His philosophy was simple, even simplistic, and contained in a series of pithy apothegms, many of them derived from Earl. “I like to have them look like they are going like hell just sitting still,” he told the auto-design historian C. Edson Armi in 1988. He favored the shark over the grouper, he said, the greyhound over the bulldog. He held that “a deer without antlers is just a big rabbit” and that a man will keep a baseball in his hand longer than a billiard ball because the seams hold his interest.
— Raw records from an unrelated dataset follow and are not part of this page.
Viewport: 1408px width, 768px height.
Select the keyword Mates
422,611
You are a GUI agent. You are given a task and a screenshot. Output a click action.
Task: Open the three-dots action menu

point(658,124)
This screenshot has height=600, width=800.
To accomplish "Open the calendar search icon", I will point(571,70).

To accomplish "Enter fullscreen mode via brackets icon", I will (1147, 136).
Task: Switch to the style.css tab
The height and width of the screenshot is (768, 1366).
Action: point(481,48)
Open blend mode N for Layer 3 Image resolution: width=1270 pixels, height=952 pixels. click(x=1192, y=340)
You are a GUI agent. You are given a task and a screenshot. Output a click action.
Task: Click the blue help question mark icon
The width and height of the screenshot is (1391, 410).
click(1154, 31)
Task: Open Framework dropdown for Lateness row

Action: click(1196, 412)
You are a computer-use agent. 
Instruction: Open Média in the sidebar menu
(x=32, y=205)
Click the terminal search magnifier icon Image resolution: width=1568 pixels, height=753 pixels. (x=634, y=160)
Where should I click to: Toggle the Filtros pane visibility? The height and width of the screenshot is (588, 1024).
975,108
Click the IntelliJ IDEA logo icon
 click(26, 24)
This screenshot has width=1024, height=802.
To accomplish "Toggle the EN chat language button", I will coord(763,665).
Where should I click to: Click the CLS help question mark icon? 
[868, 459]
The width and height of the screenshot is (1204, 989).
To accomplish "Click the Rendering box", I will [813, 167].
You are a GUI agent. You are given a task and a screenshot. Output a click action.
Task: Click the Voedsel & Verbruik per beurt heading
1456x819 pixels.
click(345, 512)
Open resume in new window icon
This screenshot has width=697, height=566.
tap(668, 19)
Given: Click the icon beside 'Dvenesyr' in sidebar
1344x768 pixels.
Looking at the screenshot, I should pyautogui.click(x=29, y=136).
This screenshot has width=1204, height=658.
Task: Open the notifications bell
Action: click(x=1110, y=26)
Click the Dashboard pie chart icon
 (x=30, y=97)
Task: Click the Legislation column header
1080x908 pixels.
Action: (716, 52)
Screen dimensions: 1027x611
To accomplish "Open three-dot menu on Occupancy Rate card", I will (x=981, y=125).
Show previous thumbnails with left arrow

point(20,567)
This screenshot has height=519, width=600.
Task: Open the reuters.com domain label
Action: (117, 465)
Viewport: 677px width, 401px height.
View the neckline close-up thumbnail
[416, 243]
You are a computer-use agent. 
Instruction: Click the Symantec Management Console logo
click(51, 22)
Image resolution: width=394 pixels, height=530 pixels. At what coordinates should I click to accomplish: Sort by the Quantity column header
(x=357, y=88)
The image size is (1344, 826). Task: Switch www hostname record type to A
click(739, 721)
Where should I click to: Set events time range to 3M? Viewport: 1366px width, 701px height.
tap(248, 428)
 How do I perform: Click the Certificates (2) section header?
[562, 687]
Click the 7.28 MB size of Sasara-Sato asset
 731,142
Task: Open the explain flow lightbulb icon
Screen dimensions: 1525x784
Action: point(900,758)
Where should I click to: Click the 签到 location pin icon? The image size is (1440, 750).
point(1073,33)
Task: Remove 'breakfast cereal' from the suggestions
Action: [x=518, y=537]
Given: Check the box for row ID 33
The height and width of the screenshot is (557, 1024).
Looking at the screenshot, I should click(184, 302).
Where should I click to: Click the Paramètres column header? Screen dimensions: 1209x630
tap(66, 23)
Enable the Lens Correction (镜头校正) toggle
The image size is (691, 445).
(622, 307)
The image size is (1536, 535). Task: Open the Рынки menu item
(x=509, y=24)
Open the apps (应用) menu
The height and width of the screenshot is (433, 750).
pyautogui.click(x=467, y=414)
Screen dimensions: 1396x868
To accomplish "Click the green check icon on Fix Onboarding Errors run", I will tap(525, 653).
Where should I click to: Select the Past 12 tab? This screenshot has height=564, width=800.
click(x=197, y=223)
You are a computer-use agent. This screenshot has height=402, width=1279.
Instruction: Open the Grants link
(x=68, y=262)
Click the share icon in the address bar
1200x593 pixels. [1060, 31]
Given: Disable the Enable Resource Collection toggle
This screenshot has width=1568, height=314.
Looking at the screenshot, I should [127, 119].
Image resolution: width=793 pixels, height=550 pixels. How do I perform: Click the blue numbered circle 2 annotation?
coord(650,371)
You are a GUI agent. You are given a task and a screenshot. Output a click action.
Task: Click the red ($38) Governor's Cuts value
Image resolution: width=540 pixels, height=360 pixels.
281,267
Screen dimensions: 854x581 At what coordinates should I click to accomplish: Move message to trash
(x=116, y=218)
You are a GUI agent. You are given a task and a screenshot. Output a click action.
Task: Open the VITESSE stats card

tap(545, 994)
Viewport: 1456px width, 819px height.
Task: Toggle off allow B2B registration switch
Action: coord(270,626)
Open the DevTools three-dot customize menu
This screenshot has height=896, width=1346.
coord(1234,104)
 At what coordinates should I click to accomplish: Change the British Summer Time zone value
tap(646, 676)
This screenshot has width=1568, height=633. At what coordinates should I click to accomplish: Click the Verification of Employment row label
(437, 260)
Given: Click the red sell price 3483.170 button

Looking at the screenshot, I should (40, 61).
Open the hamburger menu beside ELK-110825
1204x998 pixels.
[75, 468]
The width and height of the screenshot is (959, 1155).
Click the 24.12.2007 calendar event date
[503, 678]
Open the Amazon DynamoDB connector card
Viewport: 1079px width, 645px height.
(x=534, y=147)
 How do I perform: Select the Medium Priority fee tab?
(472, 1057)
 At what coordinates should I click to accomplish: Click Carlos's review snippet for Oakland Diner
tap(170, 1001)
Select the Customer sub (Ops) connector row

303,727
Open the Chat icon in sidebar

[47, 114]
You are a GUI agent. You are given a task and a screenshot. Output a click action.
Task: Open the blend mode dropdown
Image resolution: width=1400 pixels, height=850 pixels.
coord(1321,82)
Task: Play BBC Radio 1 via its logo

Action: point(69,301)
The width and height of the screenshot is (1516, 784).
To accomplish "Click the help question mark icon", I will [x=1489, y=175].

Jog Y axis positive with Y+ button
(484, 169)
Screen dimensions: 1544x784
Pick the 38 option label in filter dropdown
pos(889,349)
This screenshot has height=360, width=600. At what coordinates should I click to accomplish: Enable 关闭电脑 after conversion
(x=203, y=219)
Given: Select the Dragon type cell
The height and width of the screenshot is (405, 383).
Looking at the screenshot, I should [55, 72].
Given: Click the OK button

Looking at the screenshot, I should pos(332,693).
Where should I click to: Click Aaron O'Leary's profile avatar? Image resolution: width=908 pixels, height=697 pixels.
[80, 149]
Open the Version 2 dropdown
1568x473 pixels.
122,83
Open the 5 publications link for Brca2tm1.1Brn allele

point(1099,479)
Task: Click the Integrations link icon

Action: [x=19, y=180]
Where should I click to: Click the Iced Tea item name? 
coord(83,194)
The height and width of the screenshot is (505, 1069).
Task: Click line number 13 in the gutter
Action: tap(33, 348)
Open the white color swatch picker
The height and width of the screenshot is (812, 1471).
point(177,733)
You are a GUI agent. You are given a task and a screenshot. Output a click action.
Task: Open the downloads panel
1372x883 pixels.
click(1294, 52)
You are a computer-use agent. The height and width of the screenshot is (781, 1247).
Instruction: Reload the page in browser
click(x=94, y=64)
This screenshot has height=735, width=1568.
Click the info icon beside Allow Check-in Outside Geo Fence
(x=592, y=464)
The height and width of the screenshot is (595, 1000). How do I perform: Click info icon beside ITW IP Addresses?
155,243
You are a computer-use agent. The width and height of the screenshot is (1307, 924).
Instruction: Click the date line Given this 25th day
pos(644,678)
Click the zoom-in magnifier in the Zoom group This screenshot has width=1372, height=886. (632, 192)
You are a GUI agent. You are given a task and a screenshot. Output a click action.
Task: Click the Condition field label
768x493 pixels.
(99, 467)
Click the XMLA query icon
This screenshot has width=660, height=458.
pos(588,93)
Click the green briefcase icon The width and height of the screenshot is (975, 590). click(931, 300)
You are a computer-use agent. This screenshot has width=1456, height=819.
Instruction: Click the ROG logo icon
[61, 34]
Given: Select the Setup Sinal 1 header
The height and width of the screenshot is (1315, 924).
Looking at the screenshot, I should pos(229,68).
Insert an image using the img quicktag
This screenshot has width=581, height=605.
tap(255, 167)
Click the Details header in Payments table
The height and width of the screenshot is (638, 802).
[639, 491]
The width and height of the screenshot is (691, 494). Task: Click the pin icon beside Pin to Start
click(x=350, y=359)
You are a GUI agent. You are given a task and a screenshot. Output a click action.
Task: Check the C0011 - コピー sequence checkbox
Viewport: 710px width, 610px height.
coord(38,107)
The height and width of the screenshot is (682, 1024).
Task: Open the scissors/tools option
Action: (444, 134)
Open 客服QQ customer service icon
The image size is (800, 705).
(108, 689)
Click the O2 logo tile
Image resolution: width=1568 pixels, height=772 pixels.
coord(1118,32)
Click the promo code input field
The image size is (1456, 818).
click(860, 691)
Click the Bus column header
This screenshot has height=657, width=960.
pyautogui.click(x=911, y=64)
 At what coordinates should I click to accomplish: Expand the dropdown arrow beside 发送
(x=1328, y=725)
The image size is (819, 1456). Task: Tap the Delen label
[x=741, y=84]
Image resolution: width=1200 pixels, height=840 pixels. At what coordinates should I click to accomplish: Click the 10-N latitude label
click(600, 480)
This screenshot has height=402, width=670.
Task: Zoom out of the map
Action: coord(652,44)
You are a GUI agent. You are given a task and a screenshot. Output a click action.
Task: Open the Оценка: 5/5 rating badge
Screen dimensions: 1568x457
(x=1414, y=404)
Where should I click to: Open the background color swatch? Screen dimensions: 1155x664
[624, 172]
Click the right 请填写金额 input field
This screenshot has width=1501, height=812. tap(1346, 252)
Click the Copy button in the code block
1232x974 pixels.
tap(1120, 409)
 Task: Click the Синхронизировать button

His cardinal aesthetic virtue was “flair,” a concept as precious to Detroit as the sublime was to the romantic poets or the minimal to sixties painters. “We’re in the emotion business,” proclaimed Chuck Jordan, one of his brightest designers. Mitchell frequently reminded his subordinates that what ultimately mattered was the overall feeling of a car. He believed in the aggressive—the knife-edge—and his two proudest products were the Corvette Sting Ray and the Mako Shark show car. His temper had a sharp edge too. He would burst into a studio spilling loud, obscene rants, yet he relaxed and decentralized General Motors’ tyrannical studio system—the rooms where cars were modeled in clay were actually called design studios—which Harley Earl had built. Mitchell gave more creativity to his staff, and like a gruff football coach, he berated some of those he thought his best designers. He admired individual talent, and despite his scalding bluster, he was a romantic.

The son of a Pennsylvania Buick dealer, Mitchell moved to New York in 1927, when he was fifteen, and began work as an office boy with the Barron Collier ad agency, which had a number of automotive clients. He took up amateur road racing on weekends and started drawing and painting at the Art Students League. He sketched skyscrapers, locomotives and ships, men lounging on corners as seen from his apartment at Forty-ninth Street and Seventh Avenue—not bad treatments, in the mode of the Ashcan school. But most of all, cars drew his eye, especially the exotic ones he saw in front of the big hotels. At work at the ad agency he painted rakish Packards and other models, and he eventually landed the job of illustrating the publications of the Automobile Racing Club of America.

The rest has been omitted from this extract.